*** Opening RECORDS PROVIDED ***

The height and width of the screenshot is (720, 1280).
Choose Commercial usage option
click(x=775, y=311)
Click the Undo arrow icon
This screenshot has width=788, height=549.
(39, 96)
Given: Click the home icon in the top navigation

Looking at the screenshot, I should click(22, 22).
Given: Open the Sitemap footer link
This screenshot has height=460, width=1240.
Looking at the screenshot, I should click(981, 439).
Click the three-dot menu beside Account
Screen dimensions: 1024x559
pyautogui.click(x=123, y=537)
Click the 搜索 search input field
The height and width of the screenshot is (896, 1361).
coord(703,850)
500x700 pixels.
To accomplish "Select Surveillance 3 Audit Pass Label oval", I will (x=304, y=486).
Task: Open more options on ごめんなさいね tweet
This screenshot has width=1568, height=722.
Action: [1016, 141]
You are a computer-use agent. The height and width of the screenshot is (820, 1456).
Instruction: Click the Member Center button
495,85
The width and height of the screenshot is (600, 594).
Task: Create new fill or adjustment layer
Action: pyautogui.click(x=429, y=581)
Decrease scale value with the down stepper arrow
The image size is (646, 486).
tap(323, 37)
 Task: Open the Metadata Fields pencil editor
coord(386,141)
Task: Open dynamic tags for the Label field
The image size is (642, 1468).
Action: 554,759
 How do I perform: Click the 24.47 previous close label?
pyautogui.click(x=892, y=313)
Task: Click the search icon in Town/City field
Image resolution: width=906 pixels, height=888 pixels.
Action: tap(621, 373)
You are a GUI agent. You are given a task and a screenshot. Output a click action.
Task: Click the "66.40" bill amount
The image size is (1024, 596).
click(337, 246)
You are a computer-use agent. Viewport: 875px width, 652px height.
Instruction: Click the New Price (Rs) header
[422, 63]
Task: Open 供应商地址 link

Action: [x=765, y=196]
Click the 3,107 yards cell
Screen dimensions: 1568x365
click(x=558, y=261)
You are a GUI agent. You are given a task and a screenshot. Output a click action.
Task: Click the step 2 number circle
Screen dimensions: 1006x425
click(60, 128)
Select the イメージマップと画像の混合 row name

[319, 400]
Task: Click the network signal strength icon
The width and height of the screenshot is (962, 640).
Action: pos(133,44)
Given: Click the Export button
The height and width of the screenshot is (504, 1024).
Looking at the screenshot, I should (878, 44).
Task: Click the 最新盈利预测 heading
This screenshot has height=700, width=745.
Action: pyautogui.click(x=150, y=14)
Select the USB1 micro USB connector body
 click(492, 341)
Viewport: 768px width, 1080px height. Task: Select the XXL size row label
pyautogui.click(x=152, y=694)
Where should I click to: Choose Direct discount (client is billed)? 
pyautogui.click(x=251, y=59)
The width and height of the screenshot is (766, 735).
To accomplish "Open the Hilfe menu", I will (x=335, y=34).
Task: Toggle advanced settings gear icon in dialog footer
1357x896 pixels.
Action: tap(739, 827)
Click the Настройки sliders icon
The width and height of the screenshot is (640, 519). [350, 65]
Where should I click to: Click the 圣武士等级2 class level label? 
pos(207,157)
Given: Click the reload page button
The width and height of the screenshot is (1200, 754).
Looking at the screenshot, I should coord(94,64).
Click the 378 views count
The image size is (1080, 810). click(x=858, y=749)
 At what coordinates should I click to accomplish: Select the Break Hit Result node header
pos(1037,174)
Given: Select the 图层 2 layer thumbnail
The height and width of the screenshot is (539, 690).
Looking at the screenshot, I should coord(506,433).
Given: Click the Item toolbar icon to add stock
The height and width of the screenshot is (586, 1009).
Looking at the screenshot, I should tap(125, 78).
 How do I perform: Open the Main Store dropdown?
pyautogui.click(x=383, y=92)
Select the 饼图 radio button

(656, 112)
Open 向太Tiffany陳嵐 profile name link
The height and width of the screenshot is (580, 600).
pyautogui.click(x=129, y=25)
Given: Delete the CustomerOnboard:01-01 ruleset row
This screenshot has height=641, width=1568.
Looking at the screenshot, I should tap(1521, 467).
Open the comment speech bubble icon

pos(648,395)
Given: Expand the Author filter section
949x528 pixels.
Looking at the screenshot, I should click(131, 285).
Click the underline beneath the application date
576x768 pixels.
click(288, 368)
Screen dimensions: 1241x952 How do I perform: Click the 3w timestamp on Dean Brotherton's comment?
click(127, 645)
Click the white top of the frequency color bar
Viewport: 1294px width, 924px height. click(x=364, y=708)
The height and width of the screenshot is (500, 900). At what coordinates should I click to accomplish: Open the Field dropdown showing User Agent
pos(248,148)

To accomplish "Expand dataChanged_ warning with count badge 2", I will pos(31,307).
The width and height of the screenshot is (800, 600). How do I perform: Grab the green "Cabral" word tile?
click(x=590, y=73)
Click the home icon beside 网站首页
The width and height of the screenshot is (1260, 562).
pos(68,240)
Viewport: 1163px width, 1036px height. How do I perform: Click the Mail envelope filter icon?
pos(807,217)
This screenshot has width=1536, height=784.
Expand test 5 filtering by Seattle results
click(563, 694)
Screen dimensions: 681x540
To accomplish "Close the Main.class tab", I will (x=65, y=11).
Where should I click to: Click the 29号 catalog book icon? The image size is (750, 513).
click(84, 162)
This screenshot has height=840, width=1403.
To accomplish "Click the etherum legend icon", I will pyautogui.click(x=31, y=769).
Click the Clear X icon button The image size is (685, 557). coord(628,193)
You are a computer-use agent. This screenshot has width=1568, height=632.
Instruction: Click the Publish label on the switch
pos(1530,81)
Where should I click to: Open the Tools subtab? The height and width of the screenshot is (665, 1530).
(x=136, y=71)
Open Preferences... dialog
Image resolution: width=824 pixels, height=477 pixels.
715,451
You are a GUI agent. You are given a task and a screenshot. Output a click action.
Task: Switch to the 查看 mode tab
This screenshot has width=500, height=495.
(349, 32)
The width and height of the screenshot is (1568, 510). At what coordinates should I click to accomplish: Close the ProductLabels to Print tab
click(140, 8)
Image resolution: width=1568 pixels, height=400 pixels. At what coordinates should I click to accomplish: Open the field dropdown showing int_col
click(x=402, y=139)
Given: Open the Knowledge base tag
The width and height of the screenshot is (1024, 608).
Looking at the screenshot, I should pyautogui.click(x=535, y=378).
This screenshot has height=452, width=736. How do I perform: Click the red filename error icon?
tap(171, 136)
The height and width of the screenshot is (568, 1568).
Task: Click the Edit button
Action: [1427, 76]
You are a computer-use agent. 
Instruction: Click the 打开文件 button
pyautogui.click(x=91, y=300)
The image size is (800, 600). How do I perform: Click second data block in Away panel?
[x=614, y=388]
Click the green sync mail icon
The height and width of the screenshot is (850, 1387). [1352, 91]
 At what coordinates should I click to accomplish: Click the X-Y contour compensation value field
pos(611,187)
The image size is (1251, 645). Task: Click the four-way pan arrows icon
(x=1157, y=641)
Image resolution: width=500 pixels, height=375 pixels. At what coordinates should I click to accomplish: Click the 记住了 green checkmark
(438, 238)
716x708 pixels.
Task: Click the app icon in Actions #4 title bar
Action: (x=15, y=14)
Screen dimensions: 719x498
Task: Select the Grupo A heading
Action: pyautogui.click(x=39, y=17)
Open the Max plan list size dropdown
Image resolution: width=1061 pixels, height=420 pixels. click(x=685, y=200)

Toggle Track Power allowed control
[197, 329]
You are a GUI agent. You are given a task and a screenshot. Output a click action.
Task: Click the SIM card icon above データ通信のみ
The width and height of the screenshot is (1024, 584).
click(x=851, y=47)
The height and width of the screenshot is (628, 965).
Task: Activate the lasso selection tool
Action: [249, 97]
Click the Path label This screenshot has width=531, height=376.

*** Closing RECORDS PROVIDED ***

Retype the listing exactly, in full.

TASK RESULT:
The height and width of the screenshot is (720, 1280).
Choose Commercial usage option
click(x=775, y=311)
Click the Undo arrow icon
This screenshot has width=788, height=549.
(39, 96)
Given: Click the home icon in the top navigation

Looking at the screenshot, I should click(22, 22).
Given: Open the Sitemap footer link
This screenshot has height=460, width=1240.
Looking at the screenshot, I should click(981, 439).
Click the three-dot menu beside Account
Screen dimensions: 1024x559
pyautogui.click(x=123, y=537)
Click the 搜索 search input field
The height and width of the screenshot is (896, 1361).
coord(703,850)
500x700 pixels.
To accomplish "Select Surveillance 3 Audit Pass Label oval", I will (x=304, y=486).
Task: Open more options on ごめんなさいね tweet
This screenshot has width=1568, height=722.
Action: [1016, 141]
You are a computer-use agent. The height and width of the screenshot is (820, 1456).
Instruction: Click the Member Center button
495,85
The width and height of the screenshot is (600, 594).
Task: Create new fill or adjustment layer
Action: pyautogui.click(x=429, y=581)
Decrease scale value with the down stepper arrow
The image size is (646, 486).
tap(323, 37)
 Task: Open the Metadata Fields pencil editor
coord(386,141)
Task: Open dynamic tags for the Label field
The image size is (642, 1468).
Action: 554,759
 How do I perform: Click the 24.47 previous close label?
pyautogui.click(x=892, y=313)
Task: Click the search icon in Town/City field
Image resolution: width=906 pixels, height=888 pixels.
Action: tap(621, 373)
You are a GUI agent. You are given a task and a screenshot. Output a click action.
Task: Click the "66.40" bill amount
The image size is (1024, 596).
click(337, 246)
You are a computer-use agent. Viewport: 875px width, 652px height.
Instruction: Click the New Price (Rs) header
[422, 63]
Task: Open 供应商地址 link

Action: [x=765, y=196]
Click the 3,107 yards cell
Screen dimensions: 1568x365
click(x=558, y=261)
You are a GUI agent. You are given a task and a screenshot. Output a click action.
Task: Click the step 2 number circle
Screen dimensions: 1006x425
click(60, 128)
Select the イメージマップと画像の混合 row name

[319, 400]
Task: Click the network signal strength icon
The width and height of the screenshot is (962, 640).
Action: pos(133,44)
Given: Click the Export button
The height and width of the screenshot is (504, 1024).
Looking at the screenshot, I should (878, 44).
Task: Click the 最新盈利预测 heading
This screenshot has height=700, width=745.
Action: pyautogui.click(x=150, y=14)
Select the USB1 micro USB connector body
 click(492, 341)
Viewport: 768px width, 1080px height. Task: Select the XXL size row label
pyautogui.click(x=152, y=694)
Where should I click to: Choose Direct discount (client is billed)? 
pyautogui.click(x=251, y=59)
The width and height of the screenshot is (766, 735).
To accomplish "Open the Hilfe menu", I will (x=335, y=34).
Task: Toggle advanced settings gear icon in dialog footer
1357x896 pixels.
Action: tap(739, 827)
Click the Настройки sliders icon
The width and height of the screenshot is (640, 519). [350, 65]
Where should I click to: Click the 圣武士等级2 class level label? 
pos(207,157)
Given: Click the reload page button
The width and height of the screenshot is (1200, 754).
Looking at the screenshot, I should coord(94,64).
Click the 378 views count
The image size is (1080, 810). click(x=858, y=749)
 At what coordinates should I click to accomplish: Select the Break Hit Result node header
pos(1037,174)
Given: Select the 图层 2 layer thumbnail
The height and width of the screenshot is (539, 690).
Looking at the screenshot, I should coord(506,433).
Given: Click the Item toolbar icon to add stock
The height and width of the screenshot is (586, 1009).
Looking at the screenshot, I should tap(125, 78).
 How do I perform: Open the Main Store dropdown?
pyautogui.click(x=383, y=92)
Select the 饼图 radio button

(656, 112)
Open 向太Tiffany陳嵐 profile name link
The height and width of the screenshot is (580, 600).
pyautogui.click(x=129, y=25)
Given: Delete the CustomerOnboard:01-01 ruleset row
This screenshot has height=641, width=1568.
Looking at the screenshot, I should tap(1521, 467).
Open the comment speech bubble icon

pos(648,395)
Given: Expand the Author filter section
949x528 pixels.
Looking at the screenshot, I should click(131, 285).
Click the underline beneath the application date
576x768 pixels.
click(288, 368)
Screen dimensions: 1241x952 How do I perform: Click the 3w timestamp on Dean Brotherton's comment?
click(127, 645)
Click the white top of the frequency color bar
Viewport: 1294px width, 924px height. click(x=364, y=708)
The height and width of the screenshot is (500, 900). At what coordinates should I click to accomplish: Open the Field dropdown showing User Agent
pos(248,148)

To accomplish "Expand dataChanged_ warning with count badge 2", I will pos(31,307).
The width and height of the screenshot is (800, 600). How do I perform: Grab the green "Cabral" word tile?
click(x=590, y=73)
Click the home icon beside 网站首页
The width and height of the screenshot is (1260, 562).
pos(68,240)
Viewport: 1163px width, 1036px height. How do I perform: Click the Mail envelope filter icon?
pos(807,217)
This screenshot has width=1536, height=784.
Expand test 5 filtering by Seattle results
click(563, 694)
Screen dimensions: 681x540
To accomplish "Close the Main.class tab", I will (x=65, y=11).
Where should I click to: Click the 29号 catalog book icon? The image size is (750, 513).
click(84, 162)
This screenshot has height=840, width=1403.
To accomplish "Click the etherum legend icon", I will pyautogui.click(x=31, y=769).
Click the Clear X icon button The image size is (685, 557). coord(628,193)
You are a computer-use agent. This screenshot has width=1568, height=632.
Instruction: Click the Publish label on the switch
pos(1530,81)
Where should I click to: Open the Tools subtab? The height and width of the screenshot is (665, 1530).
(x=136, y=71)
Open Preferences... dialog
Image resolution: width=824 pixels, height=477 pixels.
715,451
You are a GUI agent. You are given a task and a screenshot. Output a click action.
Task: Switch to the 查看 mode tab
This screenshot has width=500, height=495.
(349, 32)
The width and height of the screenshot is (1568, 510). At what coordinates should I click to accomplish: Close the ProductLabels to Print tab
click(140, 8)
Image resolution: width=1568 pixels, height=400 pixels. At what coordinates should I click to accomplish: Open the field dropdown showing int_col
click(x=402, y=139)
Given: Open the Knowledge base tag
The width and height of the screenshot is (1024, 608).
Looking at the screenshot, I should pyautogui.click(x=535, y=378).
This screenshot has height=452, width=736. How do I perform: Click the red filename error icon?
tap(171, 136)
The height and width of the screenshot is (568, 1568).
Task: Click the Edit button
Action: [1427, 76]
You are a computer-use agent. 
Instruction: Click the 打开文件 button
pyautogui.click(x=91, y=300)
The image size is (800, 600). How do I perform: Click second data block in Away panel?
[x=614, y=388]
Click the green sync mail icon
The height and width of the screenshot is (850, 1387). [1352, 91]
 At what coordinates should I click to accomplish: Click the X-Y contour compensation value field
pos(611,187)
The image size is (1251, 645). Task: Click the four-way pan arrows icon
(x=1157, y=641)
Image resolution: width=500 pixels, height=375 pixels. At what coordinates should I click to accomplish: Click the 记住了 green checkmark
(438, 238)
716x708 pixels.
Task: Click the app icon in Actions #4 title bar
Action: (x=15, y=14)
Screen dimensions: 719x498
Task: Select the Grupo A heading
Action: pyautogui.click(x=39, y=17)
Open the Max plan list size dropdown
Image resolution: width=1061 pixels, height=420 pixels. click(x=685, y=200)

Toggle Track Power allowed control
[197, 329]
You are a GUI agent. You are given a task and a screenshot. Output a click action.
Task: Click the SIM card icon above データ通信のみ
The width and height of the screenshot is (1024, 584).
click(x=851, y=47)
The height and width of the screenshot is (628, 965).
Task: Activate the lasso selection tool
Action: [249, 97]
Click the Path label This screenshot has width=531, height=376.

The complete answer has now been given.